---------- Input ----------

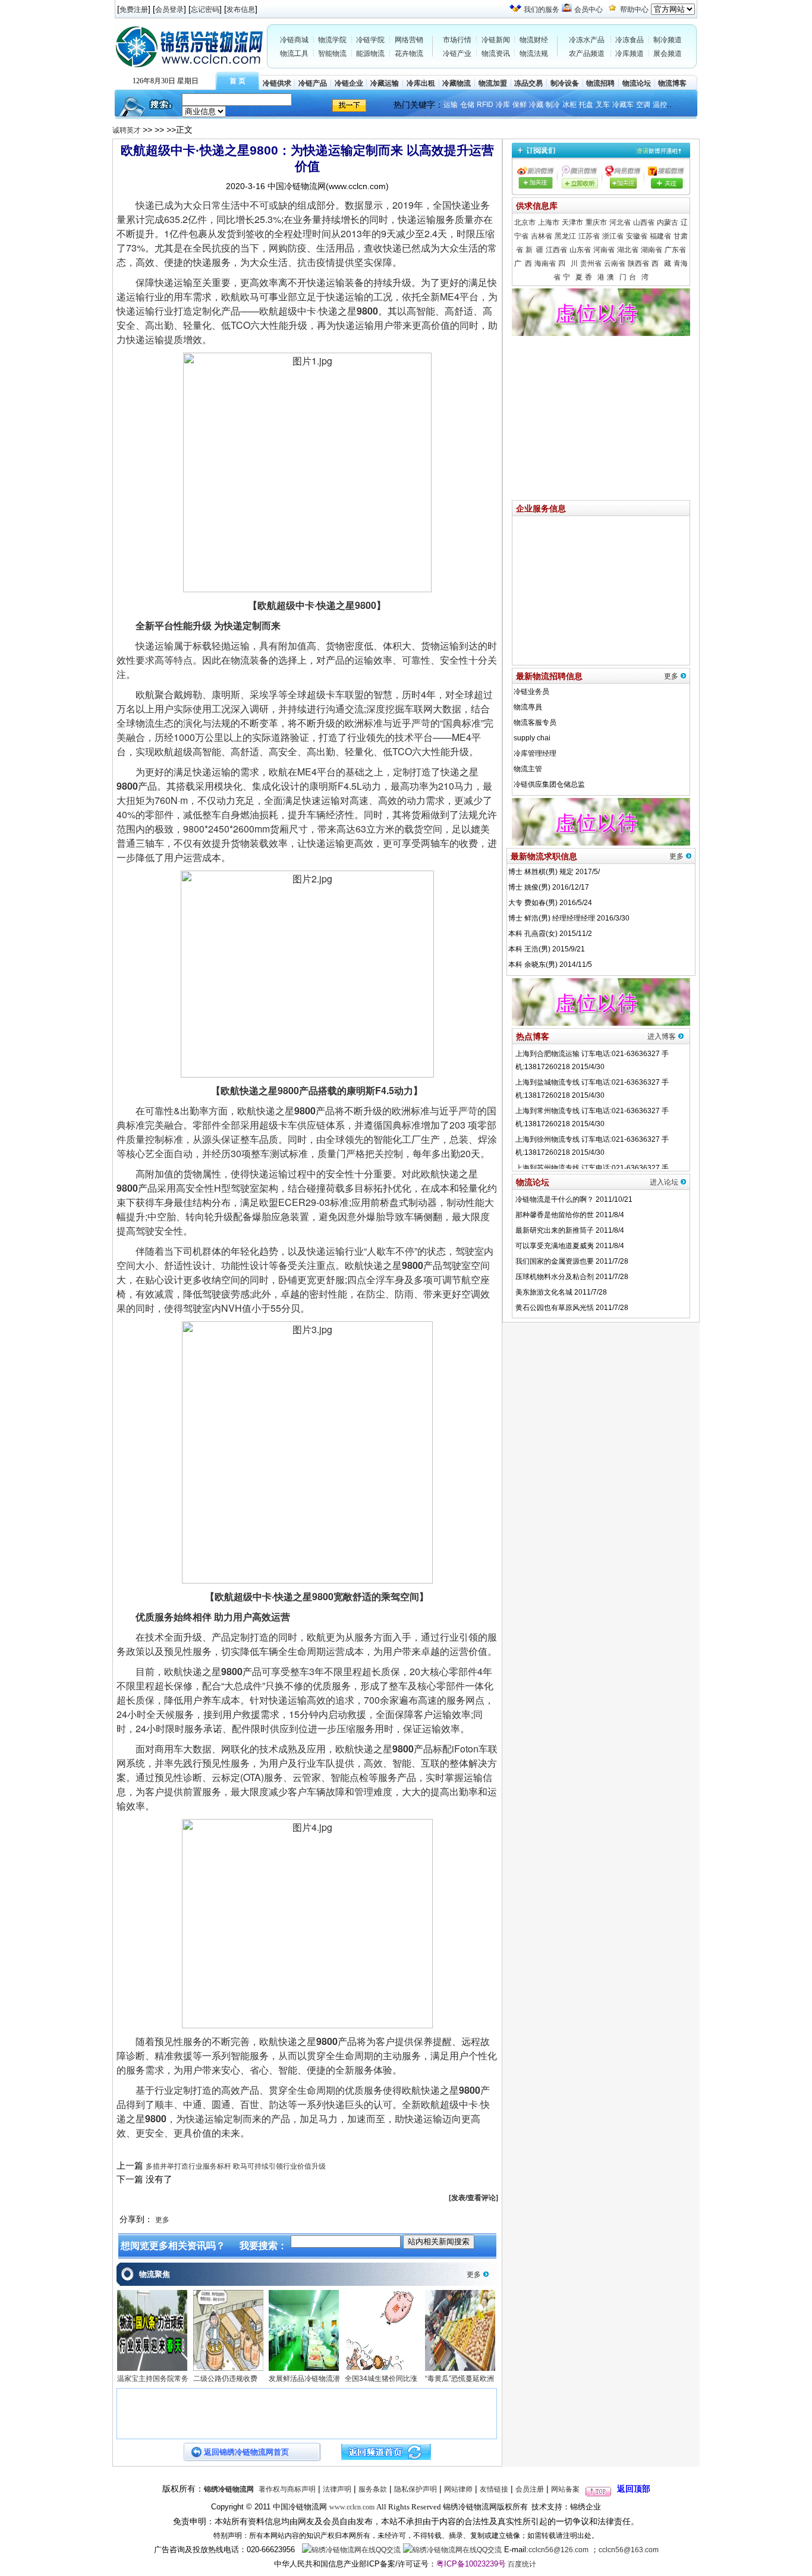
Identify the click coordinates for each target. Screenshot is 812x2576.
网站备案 (565, 2489)
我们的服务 (541, 9)
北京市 (525, 222)
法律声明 (337, 2489)
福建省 (660, 236)
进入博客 (661, 1036)
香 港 (595, 277)
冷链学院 (370, 40)
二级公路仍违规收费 (225, 2378)
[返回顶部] (598, 2489)
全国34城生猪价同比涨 (381, 2378)
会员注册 (529, 2489)
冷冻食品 (629, 40)
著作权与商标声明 (287, 2489)
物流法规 (534, 53)
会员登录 (169, 9)
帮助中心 (634, 9)
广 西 (523, 263)
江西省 (556, 250)
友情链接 (494, 2489)
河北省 (620, 222)
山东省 (580, 250)
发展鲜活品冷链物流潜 (304, 2378)
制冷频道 (667, 40)
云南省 (614, 263)
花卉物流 (409, 53)
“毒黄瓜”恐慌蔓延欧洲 (459, 2378)
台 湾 (639, 277)
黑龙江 (565, 236)
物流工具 (294, 53)
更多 (162, 2220)
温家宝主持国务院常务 (152, 2378)
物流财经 (534, 40)
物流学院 (332, 40)
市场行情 (457, 40)
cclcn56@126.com (558, 2550)
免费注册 (133, 9)
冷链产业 (457, 53)
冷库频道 (629, 53)
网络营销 (409, 40)
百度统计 (522, 2564)
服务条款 (372, 2489)
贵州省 (591, 263)
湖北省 (627, 250)
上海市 (548, 222)
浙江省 (613, 236)
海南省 (545, 263)
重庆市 (596, 222)
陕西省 (638, 263)
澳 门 (617, 277)
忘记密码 (205, 9)
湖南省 (651, 250)
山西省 (643, 222)
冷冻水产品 (587, 40)
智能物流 (332, 53)
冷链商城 (294, 40)
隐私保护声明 (415, 2489)
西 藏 (661, 263)
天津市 (572, 222)
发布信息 (240, 9)
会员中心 (588, 9)
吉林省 (541, 236)
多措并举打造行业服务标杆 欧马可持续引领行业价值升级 (236, 2166)
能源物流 (370, 53)
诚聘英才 (127, 130)
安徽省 (636, 236)
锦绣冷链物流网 (229, 2489)
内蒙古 (667, 222)
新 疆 (534, 250)
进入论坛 (664, 1182)
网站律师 (458, 2489)
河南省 (604, 250)
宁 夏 (573, 277)
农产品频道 (587, 53)
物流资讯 (495, 53)
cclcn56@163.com (629, 2550)
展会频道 (667, 53)
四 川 (568, 263)
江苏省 (589, 236)
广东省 (675, 250)
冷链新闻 (495, 40)
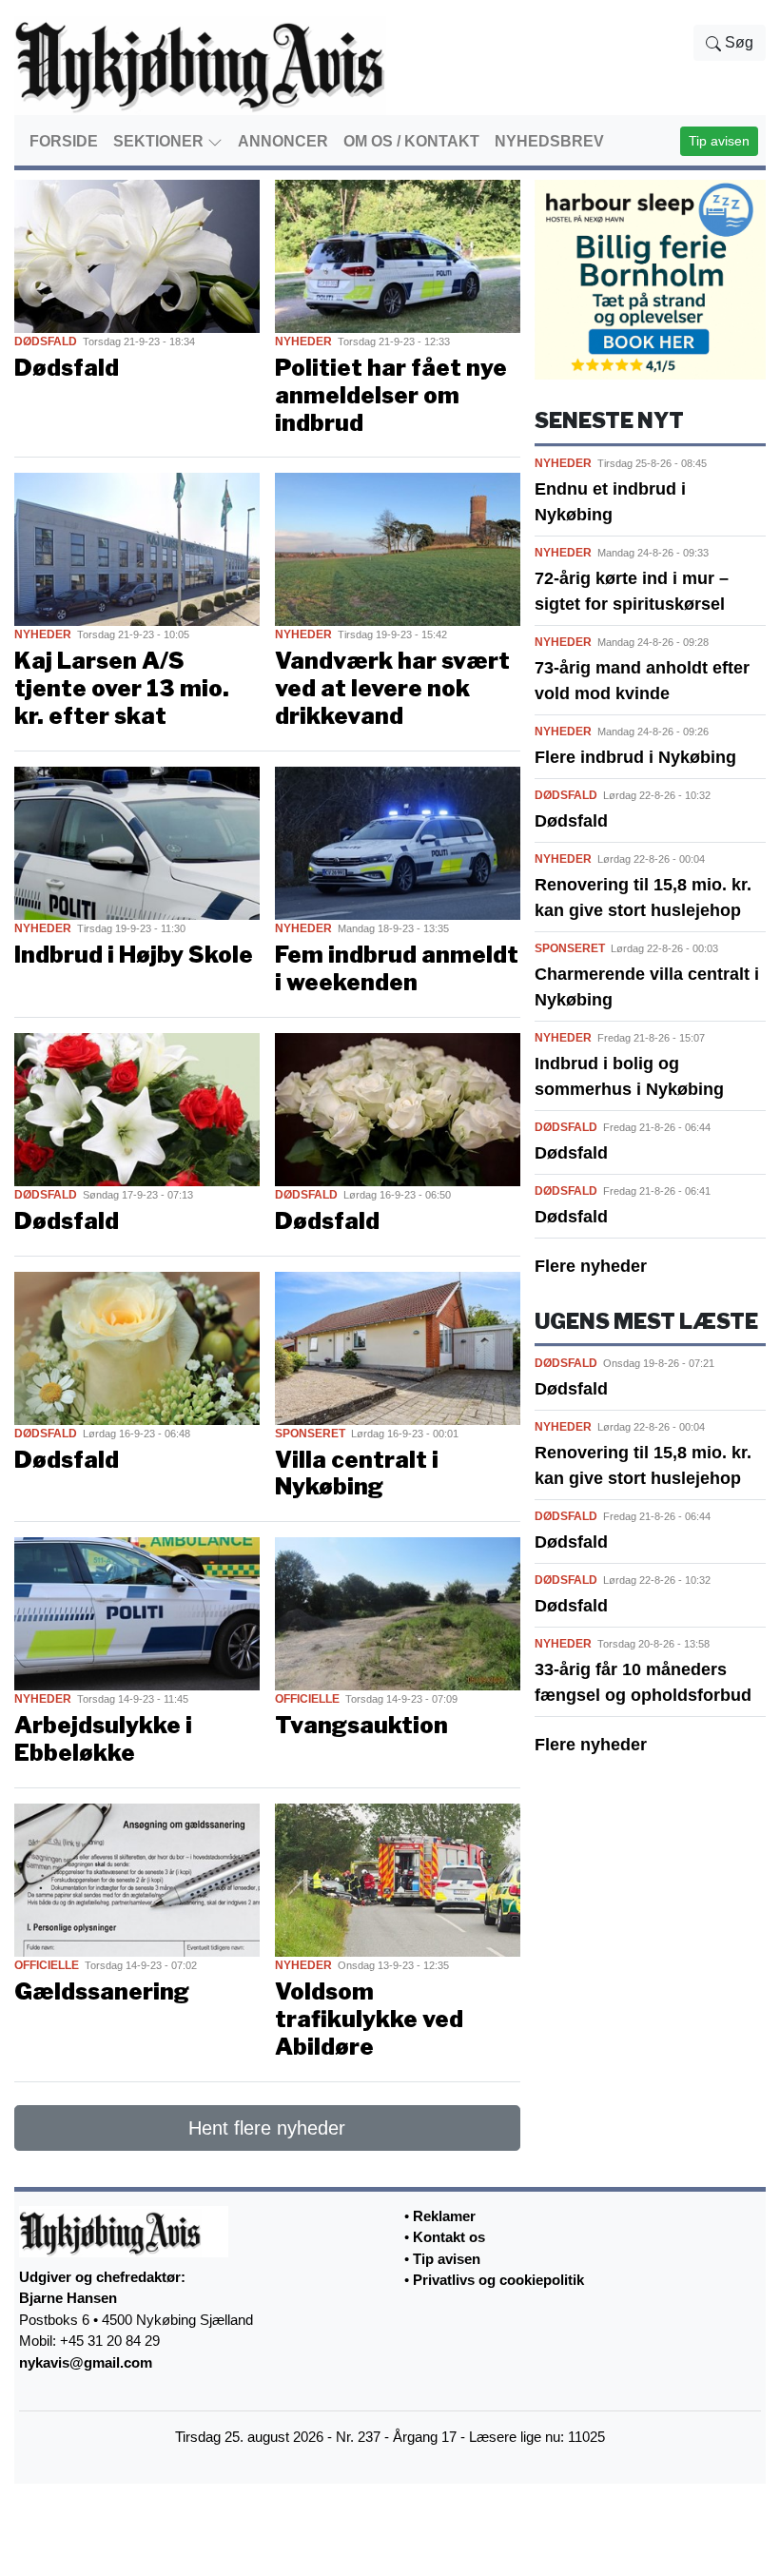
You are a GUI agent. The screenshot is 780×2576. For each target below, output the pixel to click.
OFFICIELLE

----------

> About this exercise
Without any pictures, return the entries exactly as given.

> Problem solution
Identify the click coordinates for each target. Screenshot is 812x2576.
网站备案 (565, 2489)
我们的服务 (541, 9)
北京市 (525, 222)
法律声明 (337, 2489)
福建省 (660, 236)
进入博客 (661, 1036)
香 港 (595, 277)
冷链学院 (370, 40)
二级公路仍违规收费 (225, 2378)
[返回顶部] (598, 2489)
全国34城生猪价同比涨 (381, 2378)
会员注册 (529, 2489)
冷冻食品 (629, 40)
著作权与商标声明 (287, 2489)
物流法规 (534, 53)
会员登录 (169, 9)
帮助中心 (634, 9)
广 西 (523, 263)
江西省 (556, 250)
友情链接 (494, 2489)
河北省 (620, 222)
山东省 (580, 250)
发展鲜活品冷链物流潜 (304, 2378)
制冷频道 (667, 40)
云南省 (614, 263)
花卉物流 (409, 53)
“毒黄瓜”恐慌蔓延欧洲 (459, 2378)
台 湾 (639, 277)
黑龙江 (565, 236)
物流工具 (294, 53)
更多 (162, 2220)
温家宝主持国务院常务 (152, 2378)
物流财经 (534, 40)
物流学院 (332, 40)
市场行情 (457, 40)
cclcn56@126.com (558, 2550)
免费注册 (133, 9)
冷链产业 (457, 53)
冷库频道 (629, 53)
网络营销 (409, 40)
百度统计 (522, 2564)
服务条款 (372, 2489)
贵州省 (591, 263)
湖北省 (627, 250)
上海市 (548, 222)
浙江省 (613, 236)
海南省 (545, 263)
重庆市 (596, 222)
陕西省 (638, 263)
澳 门 (617, 277)
忘记密码 (205, 9)
湖南省 (651, 250)
山西省 (643, 222)
冷冻水产品 (587, 40)
智能物流 (332, 53)
冷链商城 (294, 40)
隐私保护声明 (415, 2489)
西 藏 (661, 263)
天津市 (572, 222)
发布信息 (240, 9)
会员中心 (588, 9)
吉林省 (541, 236)
多措并举打造行业服务标杆 欧马可持续引领行业价值升级 (236, 2166)
能源物流 (370, 53)
诚聘英才 (127, 130)
安徽省 (636, 236)
锦绣冷链物流网 (229, 2489)
内蒙古 (667, 222)
新 疆 (534, 250)
进入论坛 (664, 1182)
网站律师 (458, 2489)
河南省 (604, 250)
宁 夏 (573, 277)
农产品频道 (587, 53)
物流资讯 (495, 53)
cclcn56@163.com (629, 2550)
展会频道 (667, 53)
四 川 (568, 263)
江苏省 (589, 236)
广东省 (675, 250)
冷链新闻 (495, 40)
You are a GUI agent. The screenshot is 780×2576. For each target below, output the pixel to click.
OFFICIELLE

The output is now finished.